EXCERPTED DATA section start

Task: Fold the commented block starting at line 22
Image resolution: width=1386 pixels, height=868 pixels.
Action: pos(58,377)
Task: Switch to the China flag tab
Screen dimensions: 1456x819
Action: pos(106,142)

EXCERPTED DATA section end
EXCERPTED DATA section start

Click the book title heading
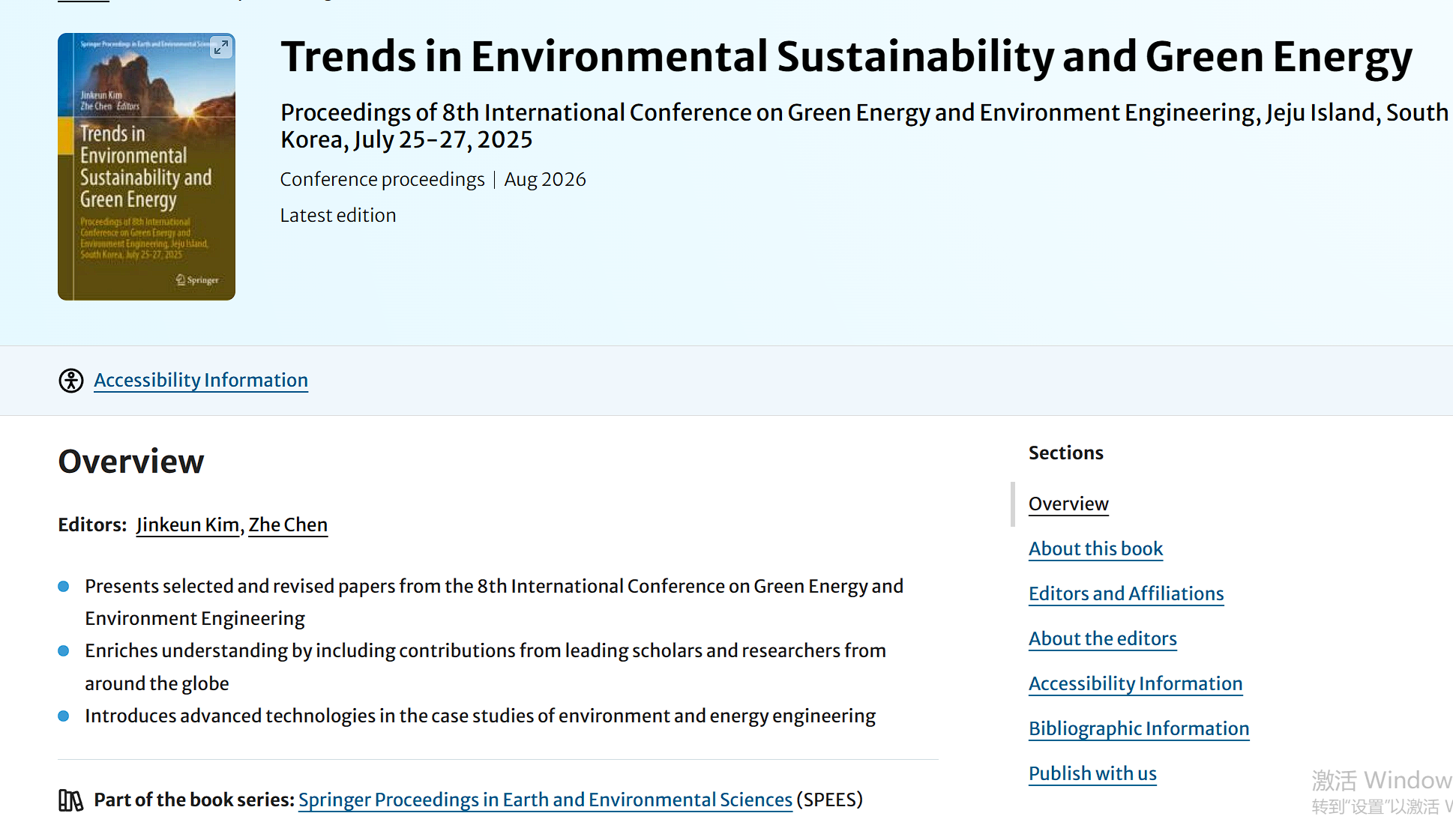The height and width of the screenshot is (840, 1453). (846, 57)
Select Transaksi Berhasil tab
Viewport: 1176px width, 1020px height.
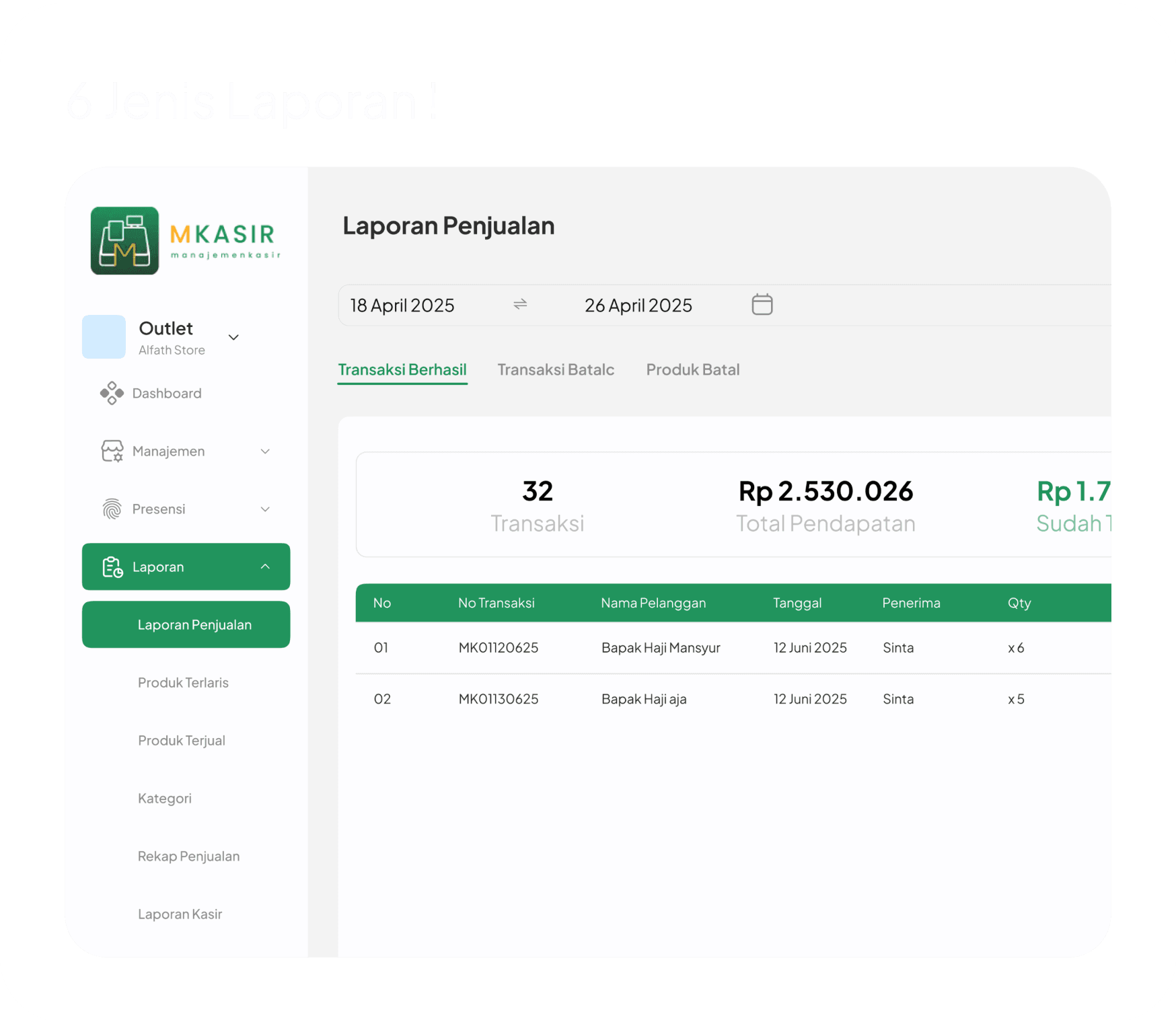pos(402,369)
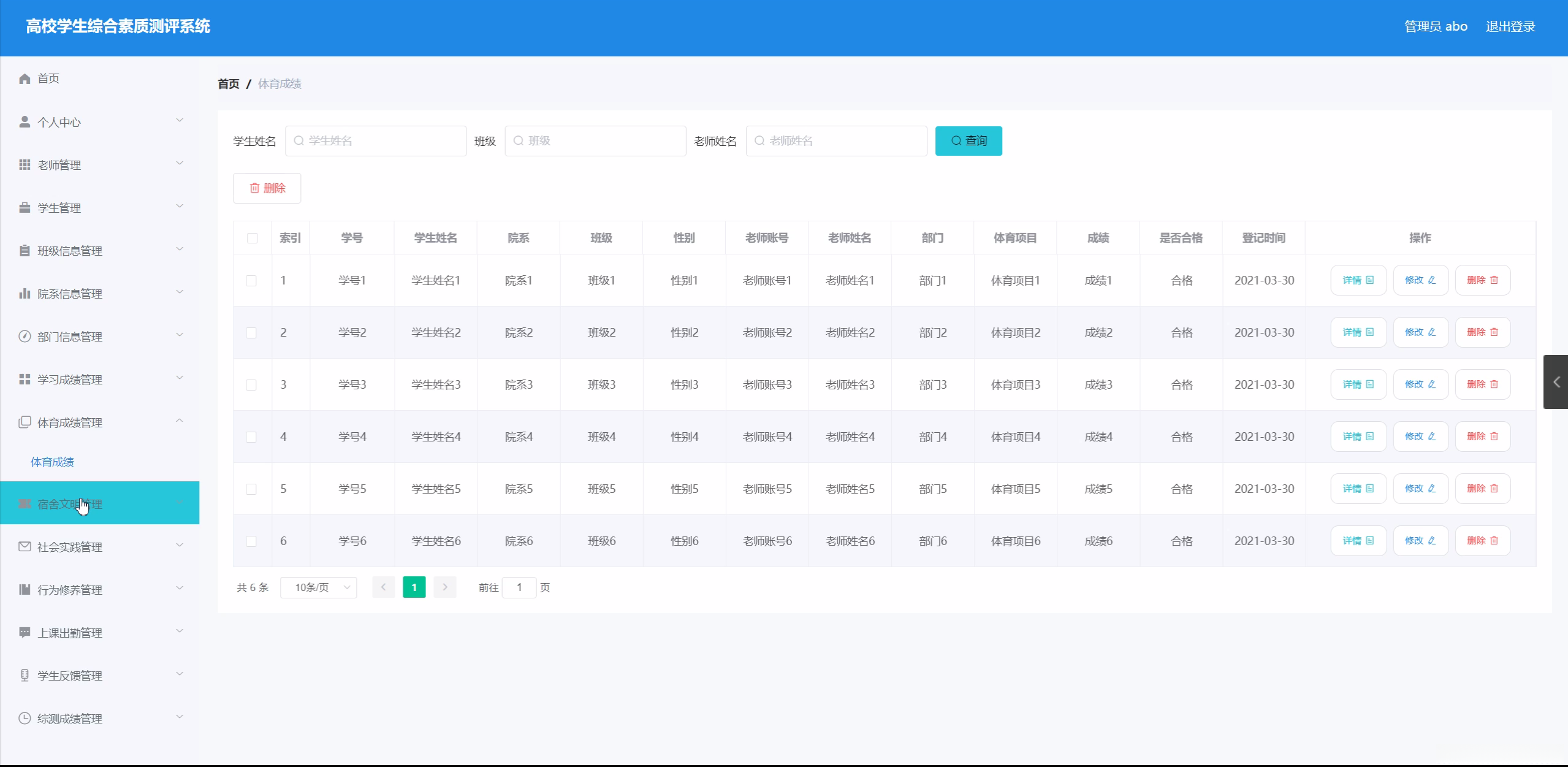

EXCERPTED DATA section end

REQUIRED WORK: All lines from the listing above that include "Task" should be shown.

EXERCISE OUTPUT:
Task: Fold the commented block starting at line 22
Task: Switch to the China flag tab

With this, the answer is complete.